Iaiá foi ter com Raimundo.

— Entregaste?

— Não entreguei, disse o preto.

Iaiá ficou alguns instantes imóvel. Raimundo tirou a carta do bolso, e esteve com ela nas mãos, sem atrever-se a levantar os olhos; levantou-os enfim e disse resolutamente:

— Raimundo não achou bonito que Iaiá escrevesse àquele homem, que não é seu pai nem seu noivo, e voltou para falar a nhanhã Estela

— Dê cá, disse a moça secamente; não é preciso.

Raimundo entregou-lhe a carta, e sacudiu a cabeça encanecida, como se quisera repelir os anos que sobre ela pesavam e retroceder ao tempo em que Iaiá era uma simples criança, travessa e nada mais. Tinha-lhe custado a resolução; três vezes investira a porta de Procópio Dias para obedecer à filha do seu antigo senhor, e três vezes recuara, até que venceu nele o pressentimento, — uma coisa que lhe martelava no coração, dizia ele daí a pouco a Estela, quando lhe referiu tudo.

Estela não se deteve mais. Na carta, que escreveu a Jorge, disse que a enteada era apenas uma menina romanesca, desconfiada e curiosa; queria desfazer o casamento, porque supunha não ser amada com ardor igual ao seu. — "Iaiá adora-o, concluiu Estela, e não se sente adorada.

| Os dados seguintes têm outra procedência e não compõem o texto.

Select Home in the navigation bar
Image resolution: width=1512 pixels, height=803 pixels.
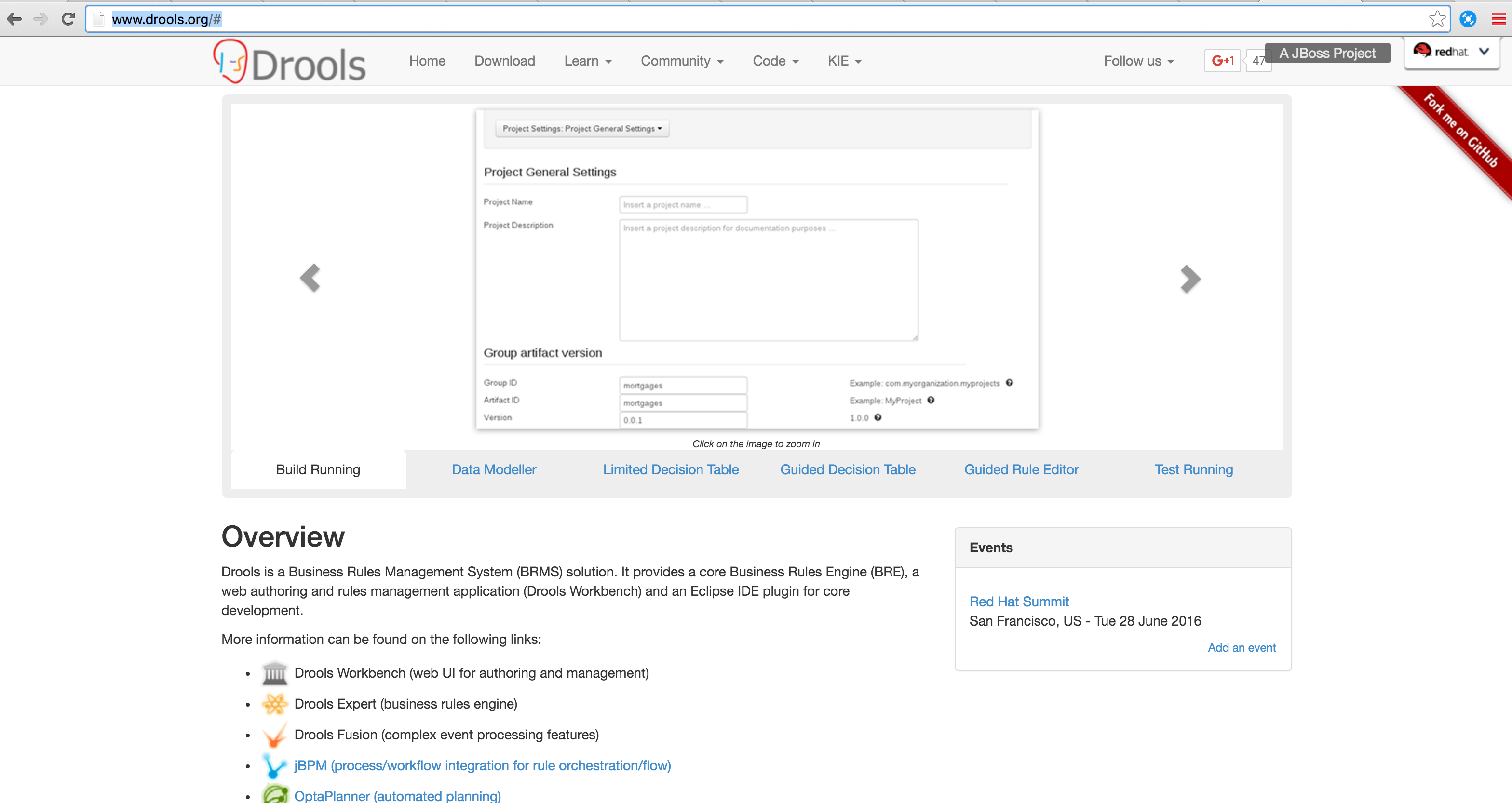[427, 60]
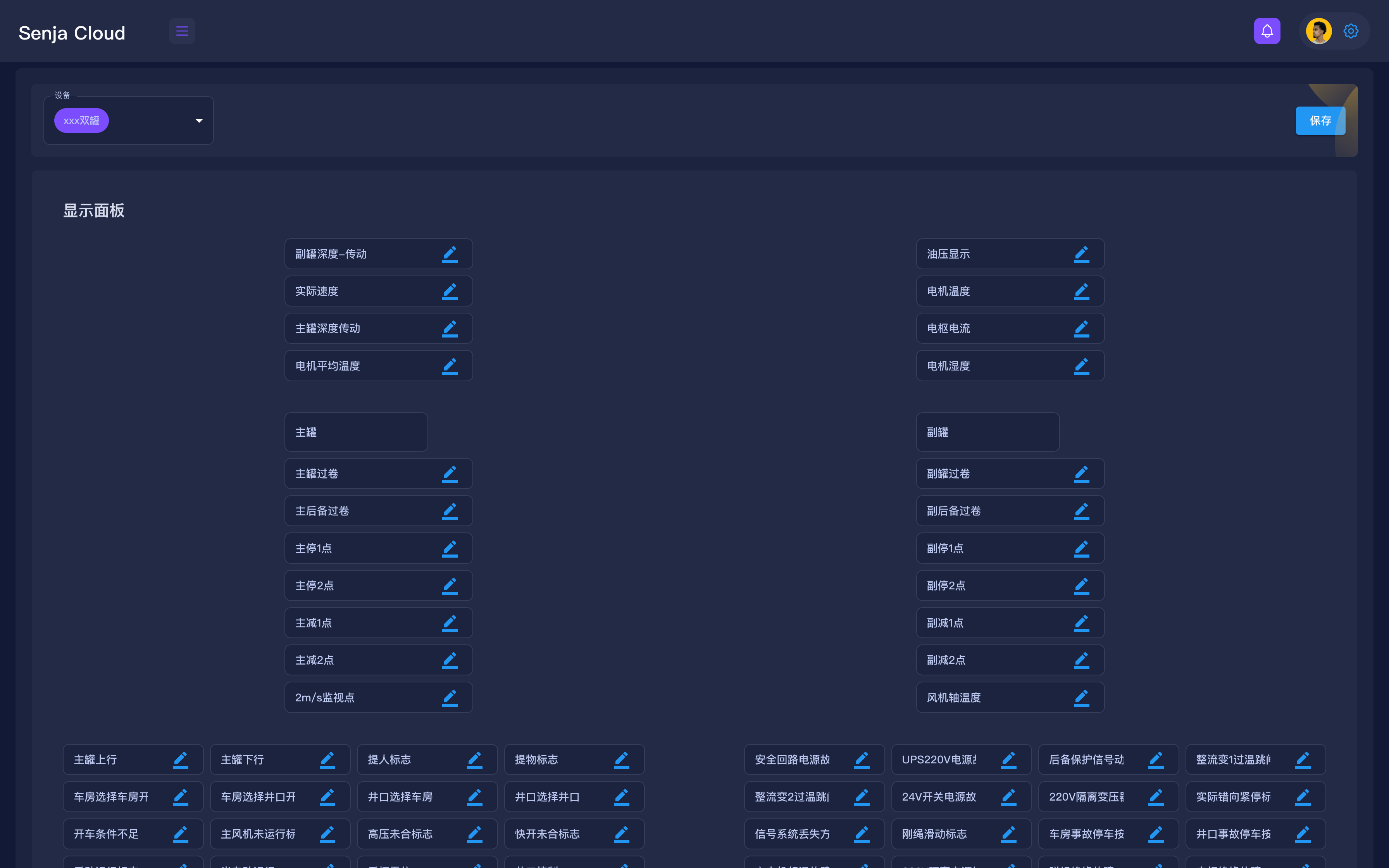Edit the 主停1点 entry
Image resolution: width=1389 pixels, height=868 pixels.
(450, 548)
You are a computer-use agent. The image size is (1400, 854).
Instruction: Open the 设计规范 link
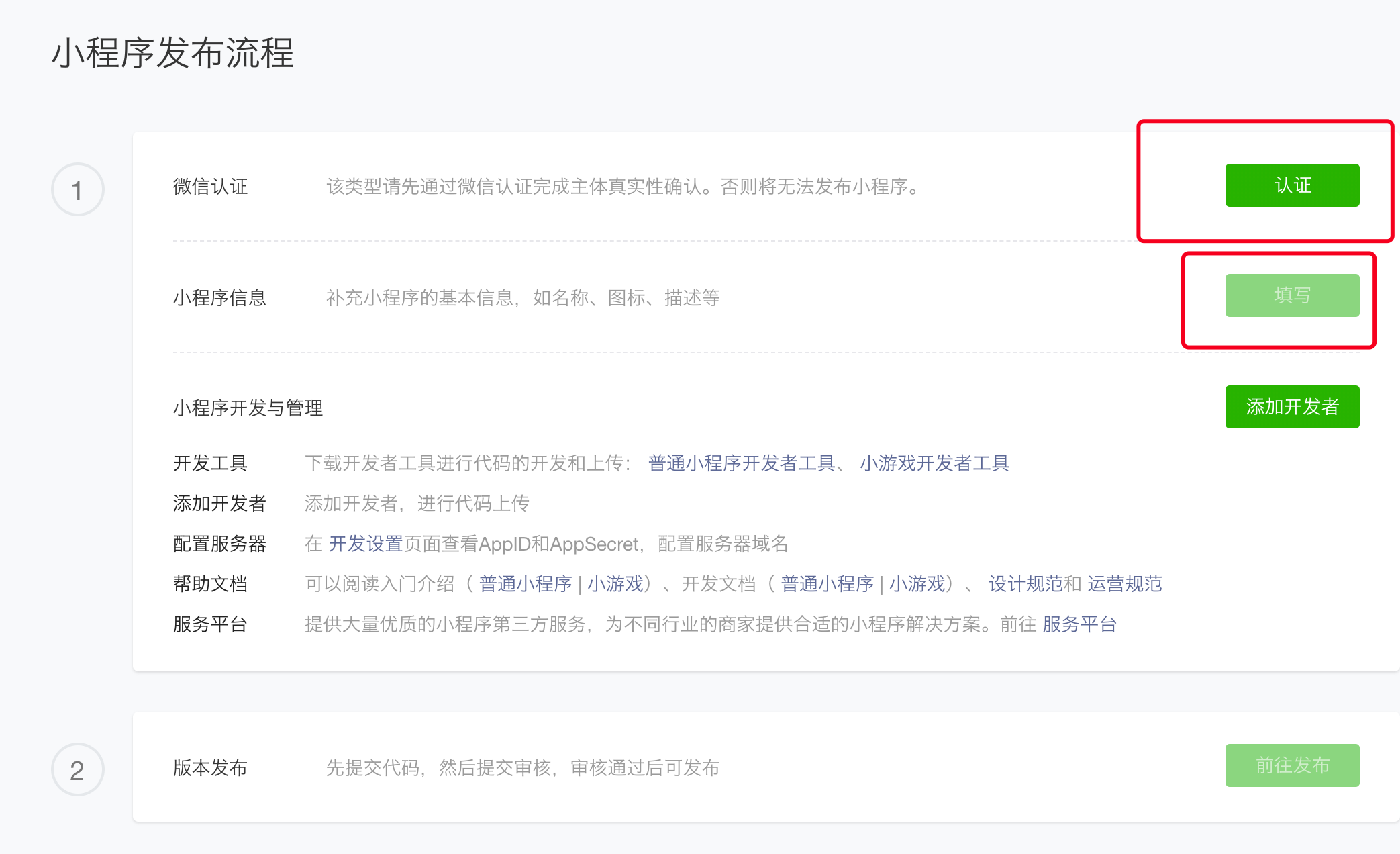(1026, 584)
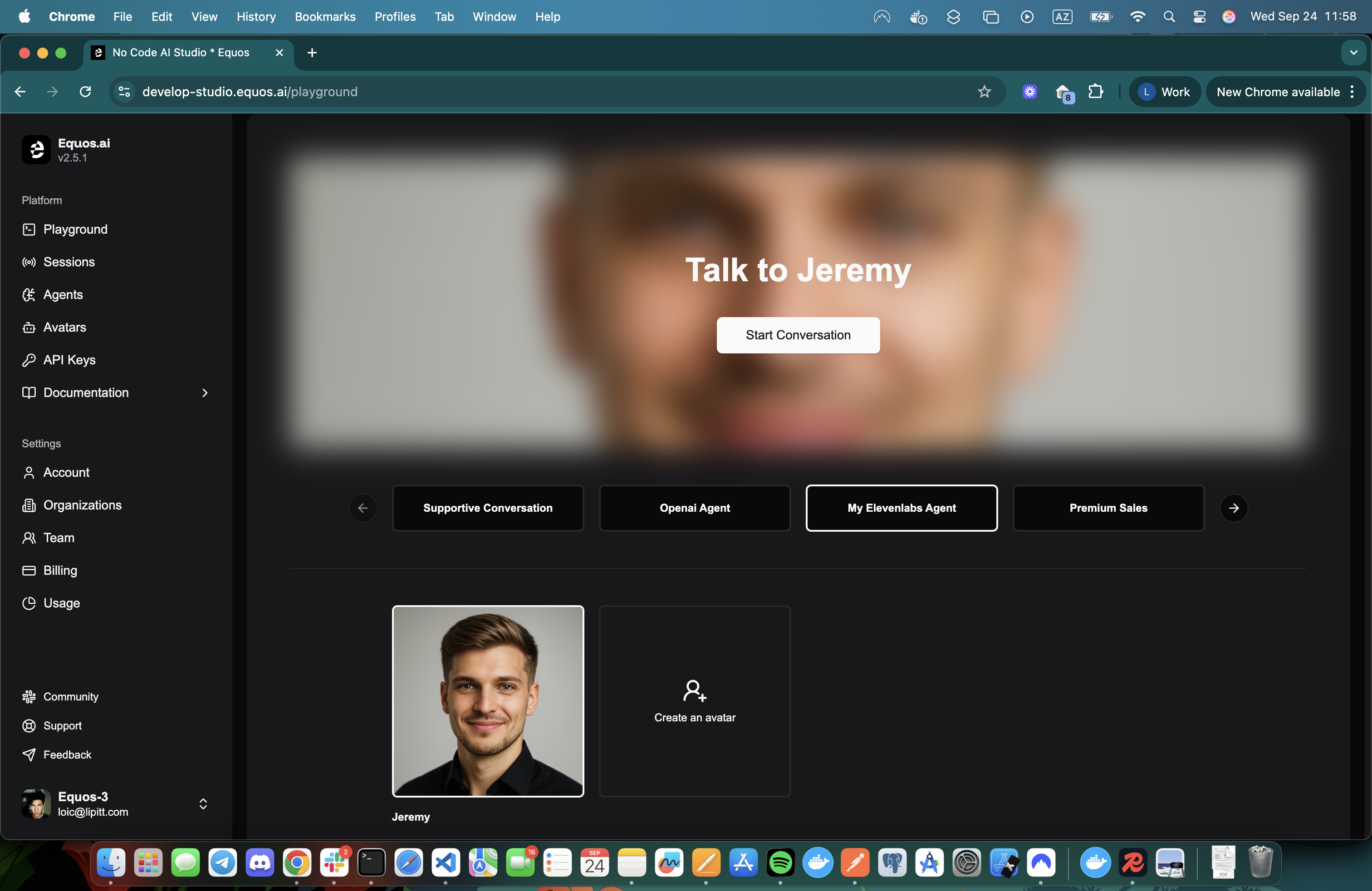Open the Chrome tab search dropdown

click(x=1353, y=53)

Venha prostrar-se ao pé do altar, e terá em mim a mais piedosa sacristã."

Iaiá teve notícia da carta, e já tarde para opor qualquer objeção. O primeiro impulso foi agradecer a pia fraude da madrasta; mas a alma, picada por um resto de ciúme, depressa conteve o impulso, e a única resposta da moça foi um gesto de acanhamento e um silêncio largo. Ouviu-a depois sem azedume nem impaciência, atenta à menor hesitação que lhe truncasse a palavra, ou à mínima sombra de desgosto que lhe velasse os olhos. A verdade é que a ternura da madrasta e a jovialidade recente de seus modos traziam certa nota desusada e violenta, e esse excesso fazia refletir a enteada.

Entretanto, a carta de Estela chegou às mãos de Jorge, que a leu duas vezes para conseguir entender-lhe o sentido. A explicação tinha o defeito de ser um pouco sutil; mas a alma de Jorge conservava sempre uma porta aberta aos sentimentos extraordinários. Demais, qualquer explicação favorável era um benefício, e aquela tinha a vantagem de afagar o amor-próprio, além de vir ajustada com o espírito inquieto e súbito da noiva. Leu a carta sem cotejar o texto com a assinatura, sem atentar naquela sacristã em cujos ombros quisera outrora atar a veste sacerdotal.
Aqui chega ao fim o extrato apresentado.